Affaire Altrad-Laporte : la ministre des Sports s'en remet à la justice

mardi 5 décembre 2017 à 10:11 Par Thibaut Lehut, France Bleu

La ministre des Sports a annoncé ce lundi avoir saisi la justice pour savoir si Bernard Laporte, président de la Fédération française de rugby, a fait pression sur le président de la commission d'appel de la FFR, le 30 juin dernier, pour alléger les sanctions contre le club de Montpellier.

Bernard Laporte et Mohed Altrad, en février 2017.
Bernard Laporte et Mohed Altrad, en février 2017. © AFP - Franck Pennant

Le ministère des Sports a annoncé lundi qu'il va transmettre à la justice ses éléments sur des soupçons de favoritisme qui pèse sur Bernard Laporte, président de la fédération française de rugby (FFR). Le procureur pourrait décider d'ouvrir une enquête avec des moyens d'investigation plus poussés que ceux des inspecteurs du ministère, qui viennent de rendre leur rapport.

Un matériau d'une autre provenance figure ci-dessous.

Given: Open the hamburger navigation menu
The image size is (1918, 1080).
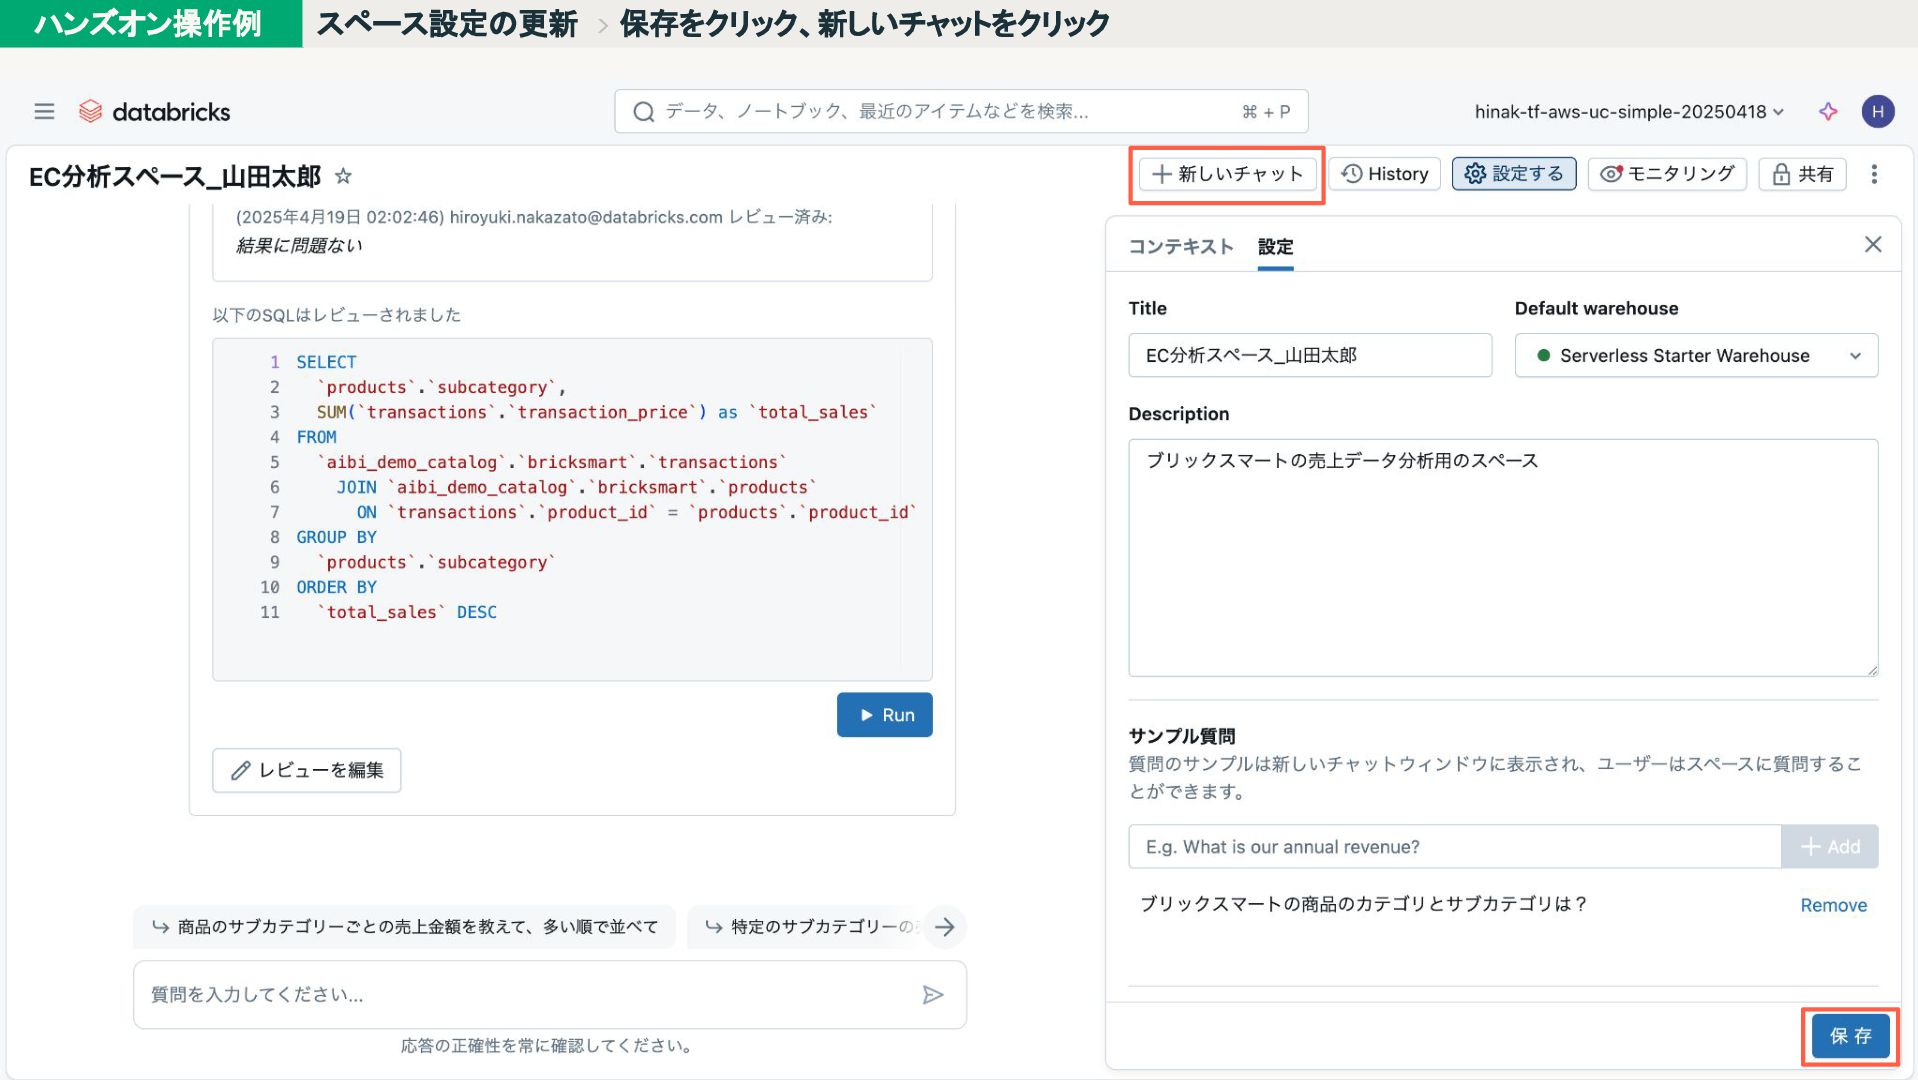Looking at the screenshot, I should (44, 111).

La justice tentera d'éclaircir la teneur de l'appel de Laporte

Les deux inspecteurs mettent en évidence des dysfonctionnements au sein de la FFR, "un certain nombre d'irrégularités de fond et de procédure", précise le communiqué, mais, ils n'ont pas pu apporter la preuve d'une éventuelle pression de la part de Bernard Laporte sur les membres de la commission d'appel.

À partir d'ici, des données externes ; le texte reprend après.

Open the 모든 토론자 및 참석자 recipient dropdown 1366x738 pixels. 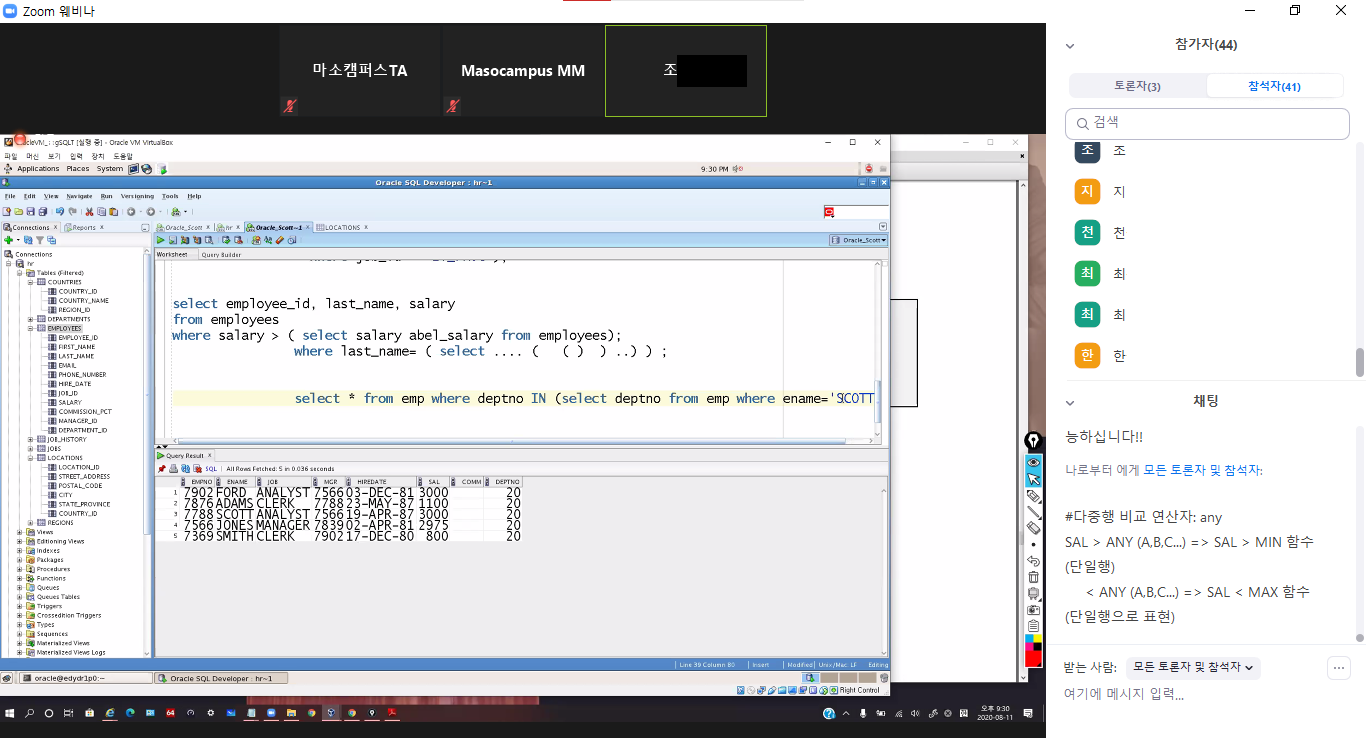coord(1194,667)
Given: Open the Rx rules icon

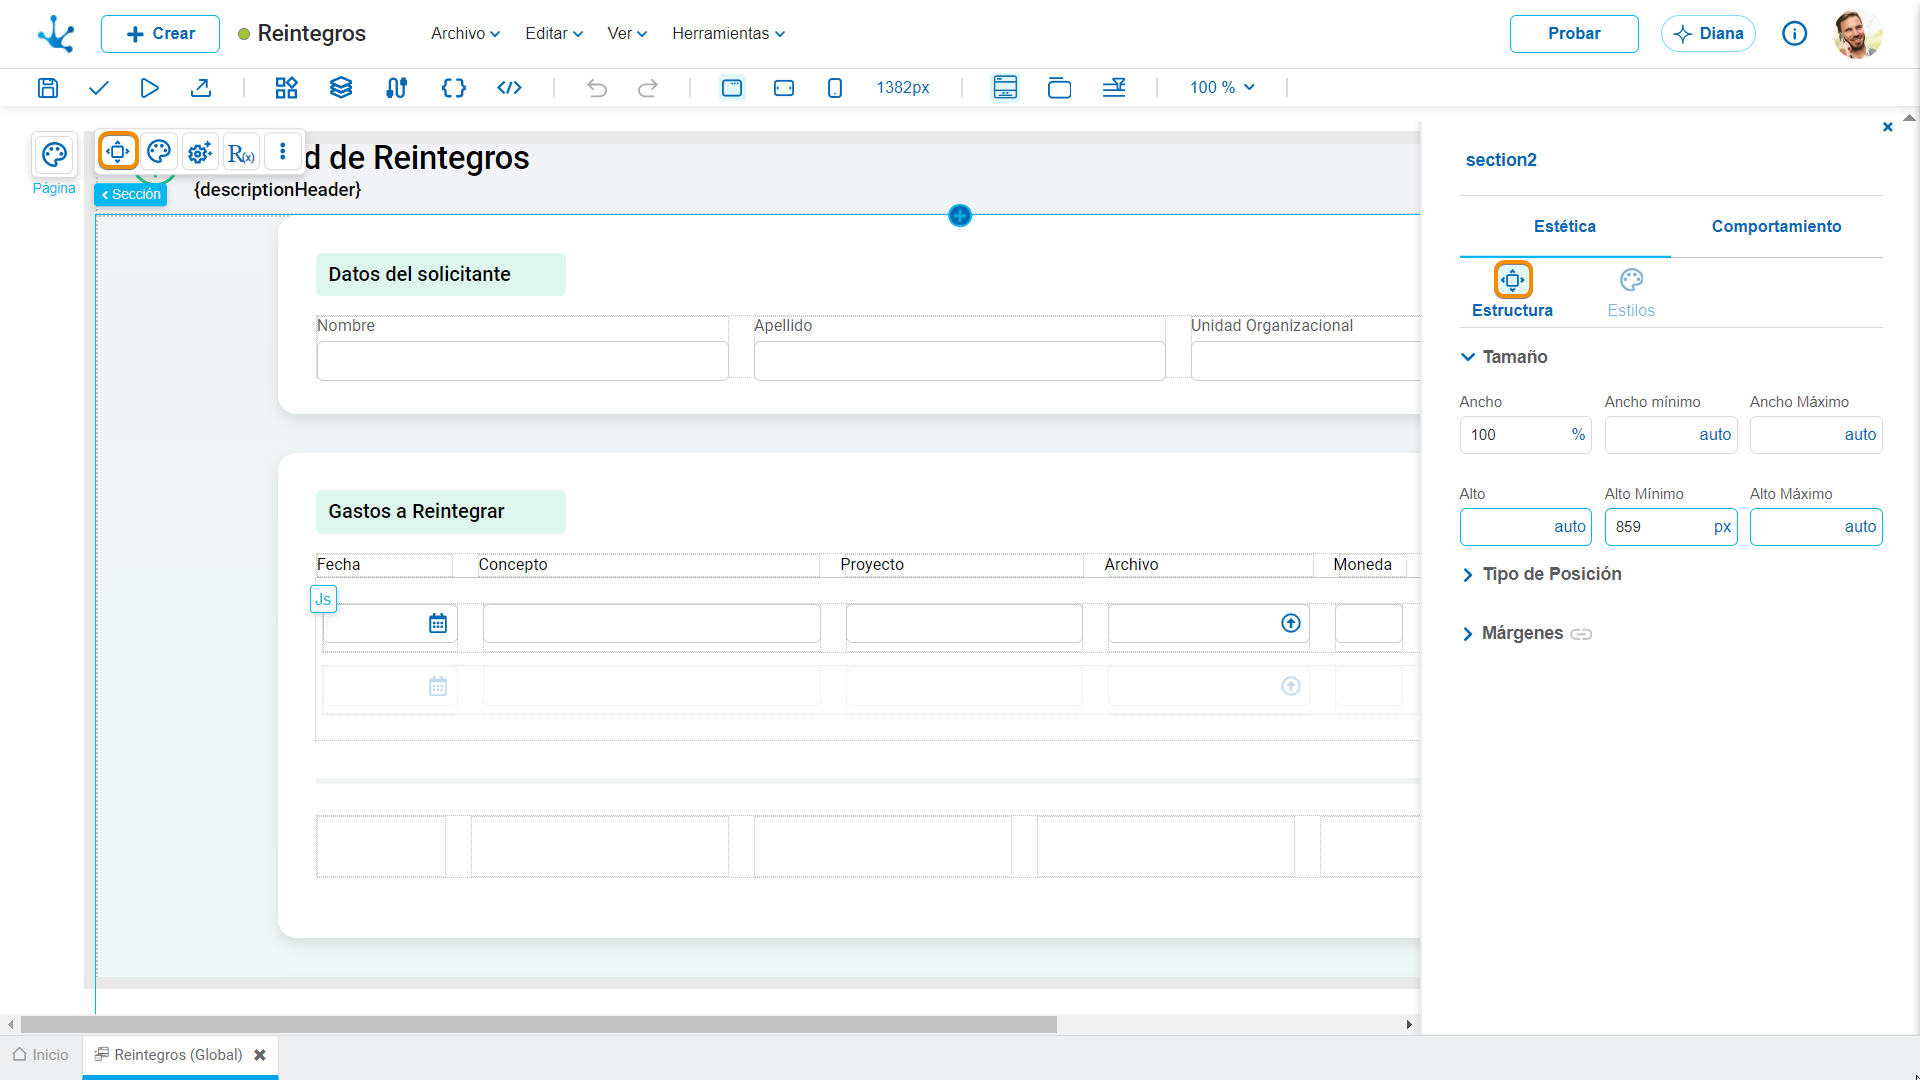Looking at the screenshot, I should [241, 152].
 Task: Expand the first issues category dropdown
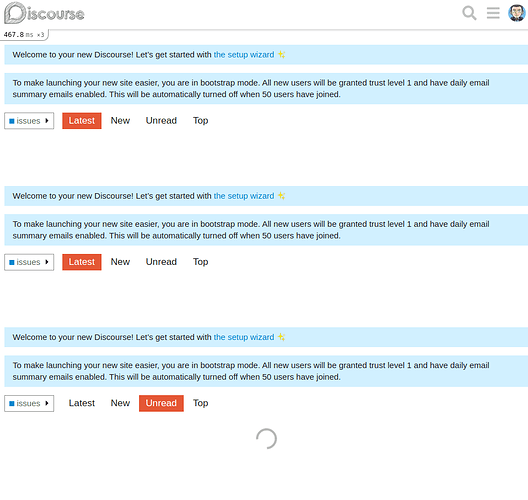[29, 121]

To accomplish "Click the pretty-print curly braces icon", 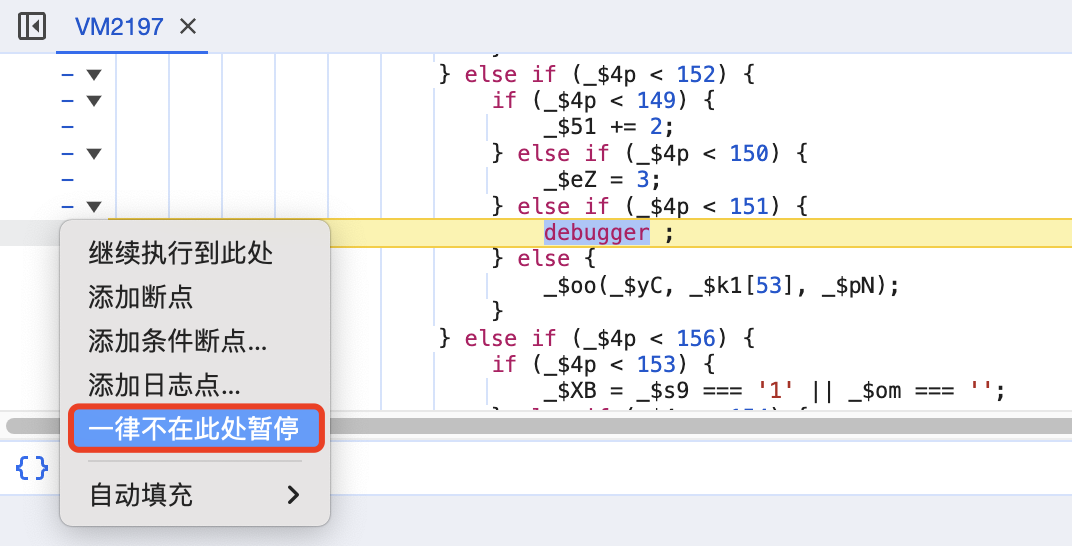I will pos(31,467).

L'ancien sélectionneur du XV de France est soupçonné d'avoir exercé des pressions au sein de sa fédération pour réduire des sanctions contre Montpellier, le club de Mohed Altrad. Or ce dernier, patron d'un groupe qui est sponsor maillot du XV de France depuis mars, avait signé un contrat d'image début 2017 avec une société de Bernard Laporte, BL Communication. Le président de la FFR avait reconnu lui-même, avoir passé un coup de téléphone au président de cette commission, mais impossible de connaître "la teneur exacte de cet appel téléphonique", explique le ministère, d'où ce transfert du dossier à la justice.

Des sanctions bien revues à la baisse à l'époque

D'après les conclusions de l'enquête du ministère, les trois membres de la commission d'appel fédérale sont bien tombés d'accord le 29 juin pour sanctionner le déploiement par les supporteurs héraultais de banderoles hostiles à la Ligue nationale et son président Paul Goze. La sanction, non notifiée par écrit dans l'immédiat, prévoyait une amende de 70.000 euros et un match de suspension pour le stade de Montpellier, conséquence d'une révocation de sursis.

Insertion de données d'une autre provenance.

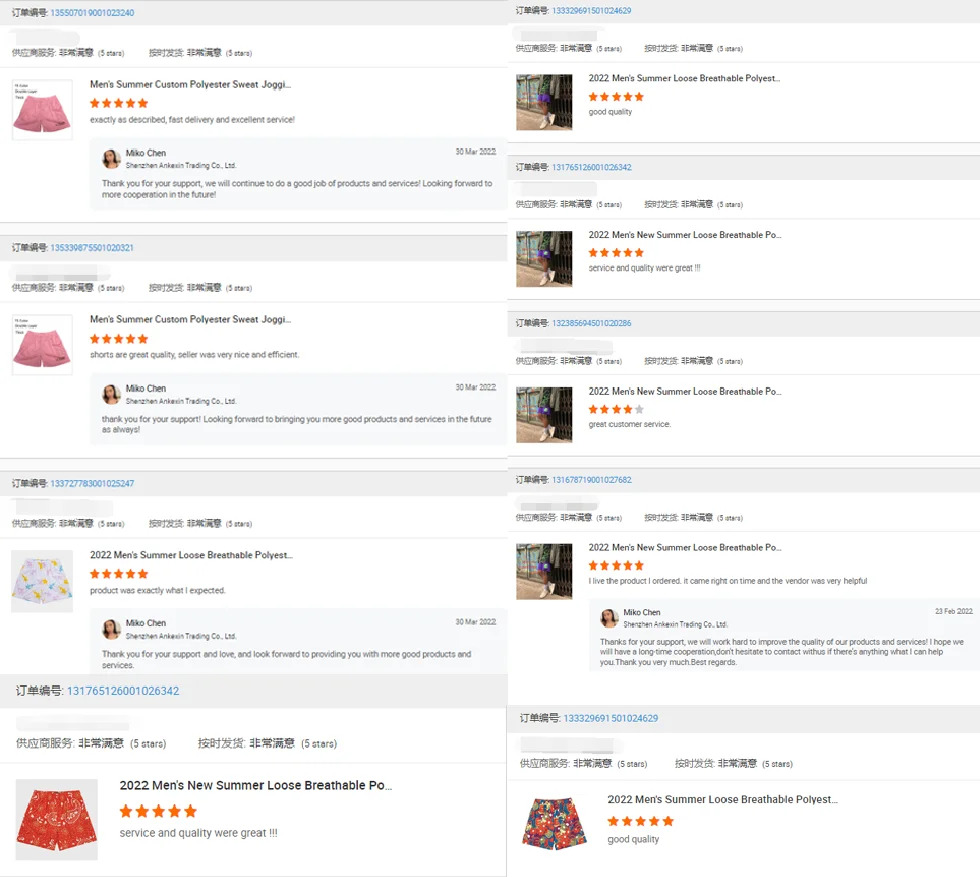Viewport: 980px width, 877px height.
Task: Open order number 131678719001027682 link
Action: (x=591, y=480)
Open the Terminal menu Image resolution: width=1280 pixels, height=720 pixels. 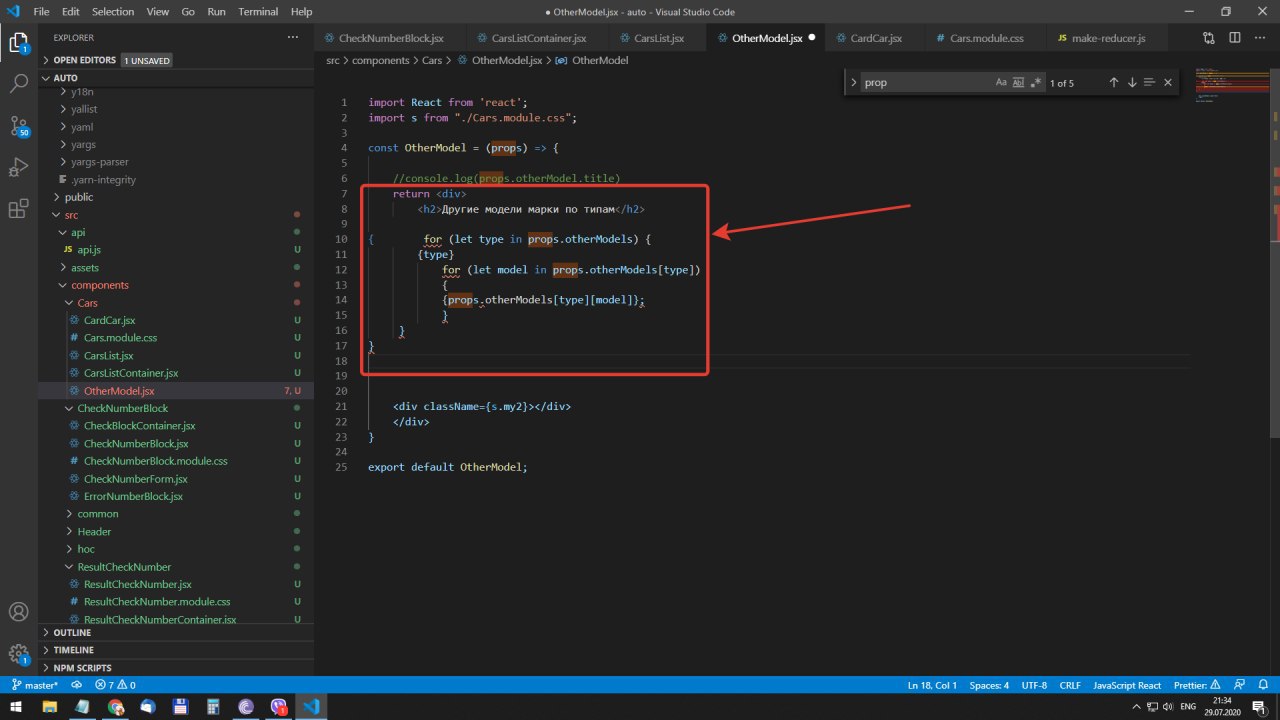[258, 12]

Mais, toujours d'après les conclusions du rapport, cette sanction a bien été revue à la baisse le lendemain (20.000 euros d'amende, pas de suspension de stade), après un coup de fil de Bernard Laporte au président de la commission d'appel Jean-Daniel Simonet, explique le ministère.

Depuis la révélation de supposées pressions de la part de Bernard Laporte, les démissions s'enchaînent à la Commission d'appel de la FFR.